6 Lo cual no significa que no tuviese la intención de llevarla a las tablas. Según García Posada (1997a: 837), son varios los momentos en los que tantea tal posibilidad: primero con Martínez Sierra, en 1924; luego con Rivas Cherif; y por fin, entre 1935 y 1936, con Margarita Xirgu. Para esta última tentativa, contaba incluso con una versión –hoy perdida– musicada por Federico Elizalde (García Lorca, 1980: 276).

7 Véase De Paepe (1998) para un minucioso recorrido por las diversas variantes textuales, así como por los proyectos y esbozos vinculados a la Tragicomedia.

8 Como observa García Posada (1997b: 30; cursiva del autor): “la Tragicomedia, integrada por veintitantos personajes, dotada de un intenso movimiento escénico y escrita con un lenguaje dramático muy variado (escenografía, folclore, etc.), es de una extraordinaria complejidad, que excede los límites del teatro para guiñol y que, seguramente, también estaba destinada a la representación habitual”.

9 Sobre la diferencia entre el género de la farsa y el de la comedia, explica Gómez García (1998: 305) que “reside en el asunto (que en la primera, al contrario que en la segunda, no necesariamente tiene que ser convincente o cercano a la realidad), en el método expresivo (íntimamente vinculado acción en la primera, en tanto que en la segunda los diálogos son esenciales), en los ‘gags’ y recursos (básicos en la primera y secundarios en la segunda) y en el grado de intensidad conceptual (muy ligero en la primera y acentuado, por el contrario, en la comedia)”.

10 Señala Cardinali (1998: 30) que esta posibilidad ya la había barajado Lorca en los 20 y 30, tras caer en la cuenta de las “dificultades técnicas” que entrañaba abordar el espectáculo solo con muñecos; y, ciertamente, el montaje que proyectaba para 1936 –no sabemos si los negociados con Martínez Sierra y Rivas Cherif– iba a contar con la participación de intérpretes humanos.

11 El espectáculo se titula, en sus primeras representaciones –en Alcobendas, Pamplona, Córdoba, Sevilla y Cádiz–, Los títeres de cachiporra, para pasar a exhibir, a partir de su debut en el CDN, los títulos de ambas piezas (más grande, curiosamente, el de la Tragicomedia que el del Retablillo, que aquí, como en muchas otras partes, incorpora el artículo determinado “El”). La decisión se debe a que, como dice Amelia Ochandiano, “[h]abía malentendidos […] con el teatro infantil” (Molina & Alfageme, 1998).

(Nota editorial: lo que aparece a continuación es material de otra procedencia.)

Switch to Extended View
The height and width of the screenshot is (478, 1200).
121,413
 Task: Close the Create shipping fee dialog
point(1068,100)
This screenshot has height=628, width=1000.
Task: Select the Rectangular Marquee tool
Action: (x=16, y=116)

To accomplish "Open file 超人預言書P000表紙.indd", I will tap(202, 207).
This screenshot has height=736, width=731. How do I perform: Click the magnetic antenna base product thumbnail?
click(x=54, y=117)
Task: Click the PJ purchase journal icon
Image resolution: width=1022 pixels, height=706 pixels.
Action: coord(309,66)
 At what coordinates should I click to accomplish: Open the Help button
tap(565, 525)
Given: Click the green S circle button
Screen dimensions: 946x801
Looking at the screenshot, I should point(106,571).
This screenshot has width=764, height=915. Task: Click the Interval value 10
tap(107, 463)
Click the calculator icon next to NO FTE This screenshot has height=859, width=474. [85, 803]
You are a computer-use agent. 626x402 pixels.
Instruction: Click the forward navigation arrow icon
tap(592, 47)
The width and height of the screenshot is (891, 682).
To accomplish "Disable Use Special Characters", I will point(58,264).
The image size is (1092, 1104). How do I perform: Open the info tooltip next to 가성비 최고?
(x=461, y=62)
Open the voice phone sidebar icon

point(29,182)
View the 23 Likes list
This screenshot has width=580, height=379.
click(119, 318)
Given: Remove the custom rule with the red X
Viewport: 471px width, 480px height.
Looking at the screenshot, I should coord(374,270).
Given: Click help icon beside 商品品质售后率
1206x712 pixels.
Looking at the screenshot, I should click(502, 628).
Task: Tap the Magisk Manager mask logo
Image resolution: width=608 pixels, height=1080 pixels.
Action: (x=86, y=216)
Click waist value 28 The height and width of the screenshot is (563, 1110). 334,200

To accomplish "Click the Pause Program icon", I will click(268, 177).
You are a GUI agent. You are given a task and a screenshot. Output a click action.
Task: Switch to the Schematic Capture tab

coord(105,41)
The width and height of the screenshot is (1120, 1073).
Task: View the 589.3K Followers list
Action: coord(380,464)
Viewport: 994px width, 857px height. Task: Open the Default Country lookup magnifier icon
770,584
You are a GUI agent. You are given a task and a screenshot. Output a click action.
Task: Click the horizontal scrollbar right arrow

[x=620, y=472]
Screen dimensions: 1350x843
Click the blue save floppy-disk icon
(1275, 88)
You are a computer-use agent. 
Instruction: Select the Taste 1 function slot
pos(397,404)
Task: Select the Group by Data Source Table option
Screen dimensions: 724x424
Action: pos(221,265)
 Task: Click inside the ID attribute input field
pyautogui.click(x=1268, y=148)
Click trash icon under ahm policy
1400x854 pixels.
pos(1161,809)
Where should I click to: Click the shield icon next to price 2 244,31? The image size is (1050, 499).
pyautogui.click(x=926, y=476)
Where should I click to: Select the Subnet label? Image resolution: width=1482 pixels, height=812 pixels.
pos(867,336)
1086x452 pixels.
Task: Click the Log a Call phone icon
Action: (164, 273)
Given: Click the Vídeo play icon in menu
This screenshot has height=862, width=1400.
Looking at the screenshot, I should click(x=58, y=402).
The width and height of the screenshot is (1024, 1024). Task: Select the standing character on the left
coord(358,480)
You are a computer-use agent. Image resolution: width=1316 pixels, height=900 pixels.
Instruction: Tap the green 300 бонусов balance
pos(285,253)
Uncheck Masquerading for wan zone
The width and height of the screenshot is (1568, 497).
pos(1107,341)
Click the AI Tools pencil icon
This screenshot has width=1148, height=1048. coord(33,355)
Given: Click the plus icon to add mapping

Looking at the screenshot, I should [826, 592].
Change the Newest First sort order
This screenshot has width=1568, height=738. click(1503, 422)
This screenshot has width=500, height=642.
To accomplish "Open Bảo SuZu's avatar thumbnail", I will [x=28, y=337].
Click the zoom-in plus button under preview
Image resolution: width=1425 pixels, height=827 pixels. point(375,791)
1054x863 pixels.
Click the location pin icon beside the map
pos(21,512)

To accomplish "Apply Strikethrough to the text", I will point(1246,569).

12 Para más información sobre las principales adaptaciones, tanto de las farsas guiñolescas como de toda la dramaturgia lorquiana, consúltese la “Cronología escénica” confeccionada para la última edición del Teatro completo (2019) del autor, así como la introducción a cada una de las piezas (Domingo Martín 2019, para el Retablillo, y Santiago Romero 2019, para la Tragicomedia).

13 Cabe, en cualquier caso, reconocer que es la versión que han utilizado casi todos los montajes. Como se ha dicho, la otra, la de 1922, no estuvo disponible para el público general hasta 1998.

14 Los otros montajes suelen basarse en el texto reproducido por Guillermo de Torre en el primer tomo de sus obras completas, editado por Losada en 1938 (García Posada, 1997a: 860).

15 No anoto número de página alguno porque es la transcripción del texto enunciado en el espectáculo.